Yea, sure. Just like the EULA's on software. Oh, wait, those are having trouble being upheld in court.
If the consumer perceives it as being a sale, and isn't told otherwise, then it's a sale. As in, they now own that DVD in the same sense that they own a book they buy.
Not only is their license invalid, and thus it's just an ordinary sale, like the sale of a book, but their license is also completely unenforcible, which means irrelevant. Encorfing their license would mean violating the privacy of millions of Americans and stepping into their homes, to prevent them from watching DVD's on GNU/Linux. No court is going to allow that. So, in other words, the MPAA's "license" is moot on two terms.
social sciences can never use experience to verify their statemen
I can't believe so many people have replied to this, and not pointed out -- DeCSS IS NOT ABOUT COPYING DVDs!!!
DeCSS is about watching DVDs that I paid for on machines not approved by the MPAA, for example my two linux machines.
It also gives you back the fair use rights that the movie industry is trying so hard to steal, but the primary use for DeCSS is to watch movies on linux.
The only way DeCSS even helps DVD copying is that it allows you to do lossy compression you couldn't otherwise do. DVD "copy protection" doesn't in the least keep you from copying a DVD. I can easily copy a DVD and view it without using any unapproved decryptor.
There are no juries in a state Supreme Court. He was making the argument to a justice, who can be expected to understand issues enough not to fall for such rhetoric.

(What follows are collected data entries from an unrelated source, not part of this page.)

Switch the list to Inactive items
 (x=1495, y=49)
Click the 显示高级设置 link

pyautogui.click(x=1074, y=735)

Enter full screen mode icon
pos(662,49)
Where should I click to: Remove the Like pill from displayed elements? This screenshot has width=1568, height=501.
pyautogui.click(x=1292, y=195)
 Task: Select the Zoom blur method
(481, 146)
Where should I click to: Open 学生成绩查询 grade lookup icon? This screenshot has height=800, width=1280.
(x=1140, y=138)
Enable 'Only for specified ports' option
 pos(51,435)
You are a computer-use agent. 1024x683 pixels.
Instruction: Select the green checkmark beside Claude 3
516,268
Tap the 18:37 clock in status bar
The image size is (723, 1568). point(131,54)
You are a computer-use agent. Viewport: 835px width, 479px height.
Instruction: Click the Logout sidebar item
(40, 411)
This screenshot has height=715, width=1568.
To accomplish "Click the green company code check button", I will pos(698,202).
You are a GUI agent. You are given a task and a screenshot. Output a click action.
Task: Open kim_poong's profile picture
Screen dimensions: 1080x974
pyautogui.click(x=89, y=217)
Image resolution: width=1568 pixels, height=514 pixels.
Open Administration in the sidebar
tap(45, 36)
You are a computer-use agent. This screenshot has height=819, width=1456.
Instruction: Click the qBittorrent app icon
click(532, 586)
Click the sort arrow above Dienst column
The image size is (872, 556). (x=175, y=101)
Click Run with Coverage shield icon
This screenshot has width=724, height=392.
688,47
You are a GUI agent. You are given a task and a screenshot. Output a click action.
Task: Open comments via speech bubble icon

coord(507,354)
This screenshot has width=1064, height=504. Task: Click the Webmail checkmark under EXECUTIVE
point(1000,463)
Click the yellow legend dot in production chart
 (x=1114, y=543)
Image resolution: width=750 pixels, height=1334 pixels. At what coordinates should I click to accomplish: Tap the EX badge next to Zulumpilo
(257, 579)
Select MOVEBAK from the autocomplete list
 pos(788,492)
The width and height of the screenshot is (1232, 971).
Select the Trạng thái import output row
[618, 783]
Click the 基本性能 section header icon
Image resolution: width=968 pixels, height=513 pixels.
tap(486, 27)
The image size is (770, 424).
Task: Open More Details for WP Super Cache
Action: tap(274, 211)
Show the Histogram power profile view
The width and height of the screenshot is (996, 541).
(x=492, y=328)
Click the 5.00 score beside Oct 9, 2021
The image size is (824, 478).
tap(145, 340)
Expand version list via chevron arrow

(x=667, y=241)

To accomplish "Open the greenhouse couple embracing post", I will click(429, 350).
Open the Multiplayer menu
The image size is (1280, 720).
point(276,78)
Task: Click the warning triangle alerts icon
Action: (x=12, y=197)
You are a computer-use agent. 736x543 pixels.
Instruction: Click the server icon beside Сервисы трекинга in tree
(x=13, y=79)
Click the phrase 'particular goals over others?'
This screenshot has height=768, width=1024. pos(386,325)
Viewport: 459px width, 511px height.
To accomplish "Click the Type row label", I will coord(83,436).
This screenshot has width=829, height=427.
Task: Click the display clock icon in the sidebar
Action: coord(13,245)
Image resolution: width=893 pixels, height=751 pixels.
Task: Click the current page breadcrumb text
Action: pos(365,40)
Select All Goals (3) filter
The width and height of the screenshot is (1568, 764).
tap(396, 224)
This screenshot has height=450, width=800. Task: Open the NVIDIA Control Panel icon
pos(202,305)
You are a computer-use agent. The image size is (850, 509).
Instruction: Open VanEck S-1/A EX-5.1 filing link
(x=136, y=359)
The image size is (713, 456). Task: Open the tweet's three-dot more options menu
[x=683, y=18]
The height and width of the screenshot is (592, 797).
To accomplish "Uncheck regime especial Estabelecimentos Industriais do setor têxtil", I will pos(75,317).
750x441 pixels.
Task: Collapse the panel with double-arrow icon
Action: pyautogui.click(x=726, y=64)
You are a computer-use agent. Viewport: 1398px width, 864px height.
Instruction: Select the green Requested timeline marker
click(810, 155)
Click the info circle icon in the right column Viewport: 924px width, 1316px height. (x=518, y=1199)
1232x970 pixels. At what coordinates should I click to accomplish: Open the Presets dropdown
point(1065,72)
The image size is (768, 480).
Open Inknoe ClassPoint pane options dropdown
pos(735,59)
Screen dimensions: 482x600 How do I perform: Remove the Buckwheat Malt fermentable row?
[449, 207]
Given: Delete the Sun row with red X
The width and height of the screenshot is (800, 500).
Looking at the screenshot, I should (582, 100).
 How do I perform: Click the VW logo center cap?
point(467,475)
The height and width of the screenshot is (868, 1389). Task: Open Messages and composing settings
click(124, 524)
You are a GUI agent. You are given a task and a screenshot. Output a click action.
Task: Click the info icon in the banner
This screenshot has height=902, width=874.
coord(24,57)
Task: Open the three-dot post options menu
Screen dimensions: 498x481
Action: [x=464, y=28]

The "middle-class jury" you so disparagingly reference is not making any major policy changes; they're deciding on findings of fact and leaving the actual legal maneuverings to the trial judge. Beyond that, most sweeping decisions are appealed.
Judges should be educated about technology before trying cases like this, and then prevent counsel from either side from making misleading statements like this.
To a large extent, judges ARE educated about technology before trying cases like this. And why should they "prevent counsel from either side from making misleading statements like this" when they could simply RECOGNIZE them as misleading and NOT BE MISLED?
Yes, the system may have its faults, but the ignorance of your post makes it abundantly clear that you're not one to prescribe fixes.
Did anyone notice this:
"Well the inevitable has happened, Copyleft is now named as a defendant in the DVD-CCA case in California. "
Just for selling a shirt with the code printed on it?! I can't compile a shirt!